Tokkelinstrument
Tokkelinstrumenten zijn een subgroep van snaarinstrumenten die worden bespeeld door aan de snaren te tokkelen. Plukken is een manier om aan de snaar te trekken en deze zo los te laten dat er een impuls aan wordt gegeven die ervoor zorgt dat de snaar gaat trillen. Plukken kan worden gedaan met een vinger of een plectrum.
De meeste tokkelinstrumenten behoren tot de luit-familie (zoals citer, cittern of cister, gitaar, basgitaar, mandoline, banjo, balalaika, sitar, pipa, Ierse bouzouki, ukelele enz.). Deze doorgaans bestaan uit een resonerend lichaam (klankkast) en een hals; de snaren lopen langs de hals en kunnen op verschillende toonhoogtes worden gestemd. De citer-familie (inclusief de autoharp, kantele, gusli, kannel, kankles, kokles, koto, guqin, gu zheng en vele anderen) heeft geen hals, en de snaren zijn gespannen over het klankbord. In de harp-familie (inclusief de lier) staan de snaren loodrecht op het klankbord en lopen ze er niet overheen. Het klavecimbel past niet in een van deze categorieën, maar is ook een tokkelinstrument, aangezien de snaren worden aangeslagen met een soort plectrum wanneer de toetsen worden ingedrukt.

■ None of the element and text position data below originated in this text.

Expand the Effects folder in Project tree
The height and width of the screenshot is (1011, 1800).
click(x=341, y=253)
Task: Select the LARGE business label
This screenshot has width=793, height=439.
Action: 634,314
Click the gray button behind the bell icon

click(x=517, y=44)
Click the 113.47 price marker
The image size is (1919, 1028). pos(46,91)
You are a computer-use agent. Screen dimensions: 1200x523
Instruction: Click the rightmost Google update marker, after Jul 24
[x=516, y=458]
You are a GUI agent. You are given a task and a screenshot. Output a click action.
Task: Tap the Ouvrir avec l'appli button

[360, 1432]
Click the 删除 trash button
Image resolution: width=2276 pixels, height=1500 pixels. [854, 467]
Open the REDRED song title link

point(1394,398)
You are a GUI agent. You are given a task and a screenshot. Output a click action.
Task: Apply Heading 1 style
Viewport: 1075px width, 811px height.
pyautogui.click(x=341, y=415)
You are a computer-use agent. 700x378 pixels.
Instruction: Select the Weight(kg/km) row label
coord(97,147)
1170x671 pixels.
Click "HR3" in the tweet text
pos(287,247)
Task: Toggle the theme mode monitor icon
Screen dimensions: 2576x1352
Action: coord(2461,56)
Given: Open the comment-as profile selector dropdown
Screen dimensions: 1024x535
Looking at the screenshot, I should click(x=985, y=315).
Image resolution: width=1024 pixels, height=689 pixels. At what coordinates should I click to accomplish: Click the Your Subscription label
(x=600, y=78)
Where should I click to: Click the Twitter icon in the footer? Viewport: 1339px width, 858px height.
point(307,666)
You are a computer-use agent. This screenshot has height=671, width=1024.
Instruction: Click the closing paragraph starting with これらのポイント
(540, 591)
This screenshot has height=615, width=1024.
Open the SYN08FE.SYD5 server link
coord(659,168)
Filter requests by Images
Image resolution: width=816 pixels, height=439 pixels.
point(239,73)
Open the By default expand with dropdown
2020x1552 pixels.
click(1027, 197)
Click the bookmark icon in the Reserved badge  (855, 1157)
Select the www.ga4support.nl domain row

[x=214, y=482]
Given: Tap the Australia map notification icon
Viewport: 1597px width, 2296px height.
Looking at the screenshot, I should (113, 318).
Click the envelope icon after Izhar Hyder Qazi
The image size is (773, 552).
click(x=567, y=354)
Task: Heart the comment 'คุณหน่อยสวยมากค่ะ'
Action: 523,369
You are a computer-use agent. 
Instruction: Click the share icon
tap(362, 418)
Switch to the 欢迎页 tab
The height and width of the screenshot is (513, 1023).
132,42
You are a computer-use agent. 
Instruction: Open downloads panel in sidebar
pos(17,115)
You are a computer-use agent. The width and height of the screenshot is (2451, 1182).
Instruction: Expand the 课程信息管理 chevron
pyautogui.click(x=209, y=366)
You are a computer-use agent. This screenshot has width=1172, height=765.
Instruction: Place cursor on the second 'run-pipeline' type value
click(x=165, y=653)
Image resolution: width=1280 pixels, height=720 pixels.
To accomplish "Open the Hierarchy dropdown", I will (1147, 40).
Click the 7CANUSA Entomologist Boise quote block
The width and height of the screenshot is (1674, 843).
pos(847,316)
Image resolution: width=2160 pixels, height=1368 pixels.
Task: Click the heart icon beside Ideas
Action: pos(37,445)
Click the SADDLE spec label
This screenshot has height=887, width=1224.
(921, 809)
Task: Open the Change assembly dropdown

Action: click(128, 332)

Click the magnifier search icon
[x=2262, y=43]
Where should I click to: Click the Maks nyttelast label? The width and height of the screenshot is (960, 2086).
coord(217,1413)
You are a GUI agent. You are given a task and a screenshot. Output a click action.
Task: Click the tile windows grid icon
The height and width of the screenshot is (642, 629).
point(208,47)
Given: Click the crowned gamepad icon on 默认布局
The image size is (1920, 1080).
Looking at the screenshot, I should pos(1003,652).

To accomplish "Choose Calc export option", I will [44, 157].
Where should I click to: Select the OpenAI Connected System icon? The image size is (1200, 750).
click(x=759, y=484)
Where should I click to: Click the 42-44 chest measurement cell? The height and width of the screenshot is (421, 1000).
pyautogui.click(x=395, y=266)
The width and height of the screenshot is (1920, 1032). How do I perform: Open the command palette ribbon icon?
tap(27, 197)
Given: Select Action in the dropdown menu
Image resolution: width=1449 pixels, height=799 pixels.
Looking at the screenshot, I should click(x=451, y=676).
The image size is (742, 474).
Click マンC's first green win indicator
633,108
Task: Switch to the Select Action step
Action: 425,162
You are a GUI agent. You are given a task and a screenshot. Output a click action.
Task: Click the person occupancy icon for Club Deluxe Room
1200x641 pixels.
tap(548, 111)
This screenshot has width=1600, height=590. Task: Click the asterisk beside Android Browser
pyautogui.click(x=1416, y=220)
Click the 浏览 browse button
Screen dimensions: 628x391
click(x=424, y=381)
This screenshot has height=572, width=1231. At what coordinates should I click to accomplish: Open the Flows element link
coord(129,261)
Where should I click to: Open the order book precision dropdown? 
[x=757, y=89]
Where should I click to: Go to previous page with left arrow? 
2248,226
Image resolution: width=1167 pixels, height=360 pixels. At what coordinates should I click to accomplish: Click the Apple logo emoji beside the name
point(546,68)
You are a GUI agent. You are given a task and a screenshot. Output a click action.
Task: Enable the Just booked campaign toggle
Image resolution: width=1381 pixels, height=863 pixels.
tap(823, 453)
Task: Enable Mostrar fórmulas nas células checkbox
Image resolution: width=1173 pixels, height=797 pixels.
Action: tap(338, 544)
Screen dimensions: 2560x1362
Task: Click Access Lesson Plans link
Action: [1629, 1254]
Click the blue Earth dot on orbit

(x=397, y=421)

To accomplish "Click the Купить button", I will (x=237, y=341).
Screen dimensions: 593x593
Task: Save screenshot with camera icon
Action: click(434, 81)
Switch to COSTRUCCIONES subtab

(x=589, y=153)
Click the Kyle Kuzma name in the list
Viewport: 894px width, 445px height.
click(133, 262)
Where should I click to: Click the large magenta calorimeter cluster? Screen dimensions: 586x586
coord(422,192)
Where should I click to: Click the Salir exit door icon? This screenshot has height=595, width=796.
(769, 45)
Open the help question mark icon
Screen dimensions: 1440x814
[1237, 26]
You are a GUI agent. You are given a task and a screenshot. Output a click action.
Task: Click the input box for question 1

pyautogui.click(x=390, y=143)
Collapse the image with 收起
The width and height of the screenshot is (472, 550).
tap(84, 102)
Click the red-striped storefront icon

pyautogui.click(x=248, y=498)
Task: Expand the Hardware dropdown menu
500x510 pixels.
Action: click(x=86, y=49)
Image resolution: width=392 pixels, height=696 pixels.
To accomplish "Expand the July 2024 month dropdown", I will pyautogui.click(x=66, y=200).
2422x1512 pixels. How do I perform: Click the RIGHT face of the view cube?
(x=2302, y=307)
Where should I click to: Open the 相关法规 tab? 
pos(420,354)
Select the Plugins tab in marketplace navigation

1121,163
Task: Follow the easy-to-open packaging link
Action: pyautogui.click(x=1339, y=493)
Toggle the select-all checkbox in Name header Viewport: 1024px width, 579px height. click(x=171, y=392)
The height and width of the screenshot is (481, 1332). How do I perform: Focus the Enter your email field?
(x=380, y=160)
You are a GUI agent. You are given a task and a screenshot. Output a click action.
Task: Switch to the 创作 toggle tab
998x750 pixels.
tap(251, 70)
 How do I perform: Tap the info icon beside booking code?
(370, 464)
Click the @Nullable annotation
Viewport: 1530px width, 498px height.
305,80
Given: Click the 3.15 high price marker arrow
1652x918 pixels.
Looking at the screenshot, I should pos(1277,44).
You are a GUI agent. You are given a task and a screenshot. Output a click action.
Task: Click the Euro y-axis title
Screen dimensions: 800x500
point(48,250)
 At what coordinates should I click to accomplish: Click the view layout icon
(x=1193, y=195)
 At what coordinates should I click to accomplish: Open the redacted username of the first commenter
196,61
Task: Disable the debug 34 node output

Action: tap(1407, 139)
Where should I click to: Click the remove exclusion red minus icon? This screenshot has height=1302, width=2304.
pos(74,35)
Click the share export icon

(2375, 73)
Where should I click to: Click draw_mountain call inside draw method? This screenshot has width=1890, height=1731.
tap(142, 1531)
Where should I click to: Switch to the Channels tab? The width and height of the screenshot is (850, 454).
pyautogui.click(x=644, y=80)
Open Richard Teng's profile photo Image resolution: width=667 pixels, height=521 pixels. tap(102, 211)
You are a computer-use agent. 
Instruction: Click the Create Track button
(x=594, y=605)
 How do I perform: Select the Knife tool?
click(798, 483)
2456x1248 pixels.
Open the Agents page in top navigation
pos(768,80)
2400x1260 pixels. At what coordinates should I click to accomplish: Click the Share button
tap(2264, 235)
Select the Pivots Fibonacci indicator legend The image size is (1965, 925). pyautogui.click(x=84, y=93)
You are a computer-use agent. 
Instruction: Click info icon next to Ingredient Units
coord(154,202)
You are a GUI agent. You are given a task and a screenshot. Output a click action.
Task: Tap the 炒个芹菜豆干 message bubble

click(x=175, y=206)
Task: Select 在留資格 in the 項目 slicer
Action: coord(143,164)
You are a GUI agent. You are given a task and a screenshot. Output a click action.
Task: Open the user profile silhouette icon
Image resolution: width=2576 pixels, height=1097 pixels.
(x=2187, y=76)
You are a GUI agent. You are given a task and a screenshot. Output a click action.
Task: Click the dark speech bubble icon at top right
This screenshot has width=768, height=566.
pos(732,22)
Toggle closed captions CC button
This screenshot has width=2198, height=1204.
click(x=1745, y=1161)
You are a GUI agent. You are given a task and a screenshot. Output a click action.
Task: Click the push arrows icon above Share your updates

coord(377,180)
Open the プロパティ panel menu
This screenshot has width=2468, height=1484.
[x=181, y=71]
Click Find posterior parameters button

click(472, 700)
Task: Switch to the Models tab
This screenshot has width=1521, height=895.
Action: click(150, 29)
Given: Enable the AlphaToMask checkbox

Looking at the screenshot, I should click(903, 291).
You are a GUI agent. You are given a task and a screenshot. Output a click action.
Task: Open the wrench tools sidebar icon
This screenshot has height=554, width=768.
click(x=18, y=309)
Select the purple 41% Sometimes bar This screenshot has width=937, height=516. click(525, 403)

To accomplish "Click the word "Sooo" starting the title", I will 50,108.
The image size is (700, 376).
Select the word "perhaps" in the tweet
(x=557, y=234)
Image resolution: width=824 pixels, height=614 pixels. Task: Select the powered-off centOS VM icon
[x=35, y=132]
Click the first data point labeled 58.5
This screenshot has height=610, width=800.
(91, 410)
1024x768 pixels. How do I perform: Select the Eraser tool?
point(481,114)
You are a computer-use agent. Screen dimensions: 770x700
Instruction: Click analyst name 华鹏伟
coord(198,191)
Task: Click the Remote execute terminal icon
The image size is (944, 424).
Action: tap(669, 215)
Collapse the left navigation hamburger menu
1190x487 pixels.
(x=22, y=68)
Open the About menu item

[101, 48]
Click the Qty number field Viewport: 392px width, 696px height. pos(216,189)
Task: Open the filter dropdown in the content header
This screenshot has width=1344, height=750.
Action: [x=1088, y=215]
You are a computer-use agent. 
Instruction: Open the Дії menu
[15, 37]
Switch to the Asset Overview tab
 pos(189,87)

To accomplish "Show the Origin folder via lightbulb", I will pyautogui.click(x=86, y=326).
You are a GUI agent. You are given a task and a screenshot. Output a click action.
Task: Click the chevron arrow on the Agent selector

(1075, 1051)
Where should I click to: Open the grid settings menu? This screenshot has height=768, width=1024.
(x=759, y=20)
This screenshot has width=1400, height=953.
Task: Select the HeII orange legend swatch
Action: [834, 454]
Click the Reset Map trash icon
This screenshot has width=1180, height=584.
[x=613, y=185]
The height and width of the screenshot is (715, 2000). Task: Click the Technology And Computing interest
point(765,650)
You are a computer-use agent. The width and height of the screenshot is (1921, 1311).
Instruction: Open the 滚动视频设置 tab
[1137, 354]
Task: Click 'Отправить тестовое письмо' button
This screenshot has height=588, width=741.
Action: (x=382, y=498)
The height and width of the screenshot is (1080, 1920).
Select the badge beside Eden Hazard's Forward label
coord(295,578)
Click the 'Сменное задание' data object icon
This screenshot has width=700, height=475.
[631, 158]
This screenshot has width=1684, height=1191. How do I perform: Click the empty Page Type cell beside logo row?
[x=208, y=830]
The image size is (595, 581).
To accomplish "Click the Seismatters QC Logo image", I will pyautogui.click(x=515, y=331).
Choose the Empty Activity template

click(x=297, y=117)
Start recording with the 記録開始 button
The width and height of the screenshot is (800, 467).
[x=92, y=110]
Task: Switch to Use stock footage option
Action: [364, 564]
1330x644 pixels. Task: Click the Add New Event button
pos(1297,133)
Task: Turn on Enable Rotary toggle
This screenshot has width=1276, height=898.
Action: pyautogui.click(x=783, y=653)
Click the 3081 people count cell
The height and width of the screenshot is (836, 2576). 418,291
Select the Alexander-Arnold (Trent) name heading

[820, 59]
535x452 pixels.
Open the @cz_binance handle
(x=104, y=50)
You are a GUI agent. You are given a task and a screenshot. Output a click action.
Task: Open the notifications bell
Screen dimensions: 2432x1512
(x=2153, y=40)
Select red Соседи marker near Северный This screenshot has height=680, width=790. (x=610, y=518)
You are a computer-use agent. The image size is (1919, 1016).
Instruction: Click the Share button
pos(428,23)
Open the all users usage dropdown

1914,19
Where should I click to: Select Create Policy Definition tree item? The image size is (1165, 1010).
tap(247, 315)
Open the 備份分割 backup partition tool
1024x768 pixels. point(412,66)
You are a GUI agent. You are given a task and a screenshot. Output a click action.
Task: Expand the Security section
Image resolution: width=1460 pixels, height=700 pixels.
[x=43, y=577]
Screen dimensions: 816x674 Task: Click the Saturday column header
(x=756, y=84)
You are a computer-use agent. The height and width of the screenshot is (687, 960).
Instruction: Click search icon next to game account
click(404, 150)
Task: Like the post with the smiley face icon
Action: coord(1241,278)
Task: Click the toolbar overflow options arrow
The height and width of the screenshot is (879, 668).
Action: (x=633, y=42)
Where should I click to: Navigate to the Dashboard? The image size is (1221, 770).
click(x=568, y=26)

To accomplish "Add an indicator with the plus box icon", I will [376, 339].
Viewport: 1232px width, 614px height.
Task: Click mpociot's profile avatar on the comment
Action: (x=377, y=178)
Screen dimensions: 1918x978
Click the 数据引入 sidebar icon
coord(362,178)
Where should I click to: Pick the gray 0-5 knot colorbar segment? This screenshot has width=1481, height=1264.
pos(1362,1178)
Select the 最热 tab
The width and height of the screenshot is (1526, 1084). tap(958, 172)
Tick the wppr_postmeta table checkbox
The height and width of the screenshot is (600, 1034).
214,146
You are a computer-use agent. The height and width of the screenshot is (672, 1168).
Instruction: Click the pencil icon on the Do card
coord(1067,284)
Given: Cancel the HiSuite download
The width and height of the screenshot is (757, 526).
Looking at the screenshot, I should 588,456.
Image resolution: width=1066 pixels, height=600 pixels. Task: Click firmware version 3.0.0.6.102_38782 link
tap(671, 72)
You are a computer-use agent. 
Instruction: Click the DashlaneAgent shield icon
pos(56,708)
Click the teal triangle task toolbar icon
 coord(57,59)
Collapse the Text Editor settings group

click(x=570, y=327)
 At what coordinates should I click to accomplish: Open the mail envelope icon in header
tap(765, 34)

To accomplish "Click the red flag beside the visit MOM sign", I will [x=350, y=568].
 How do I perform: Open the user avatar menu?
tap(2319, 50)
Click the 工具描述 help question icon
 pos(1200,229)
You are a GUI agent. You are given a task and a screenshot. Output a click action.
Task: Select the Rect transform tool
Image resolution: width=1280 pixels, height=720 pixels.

Strijkinstrumenten, zoals de viool, kunnen ook worden geplukt in de techniek die bekend staat als pizzicato; Omdat ze echter meestal met een strijkstok worden gespeeld, vallen ze niet onder deze groep. Aangeslagen snaarinstrumenten (zoals de piano en het hakkebord) kunnen op dezelfde manier worden geplukt, maar dat is wat ongewoon.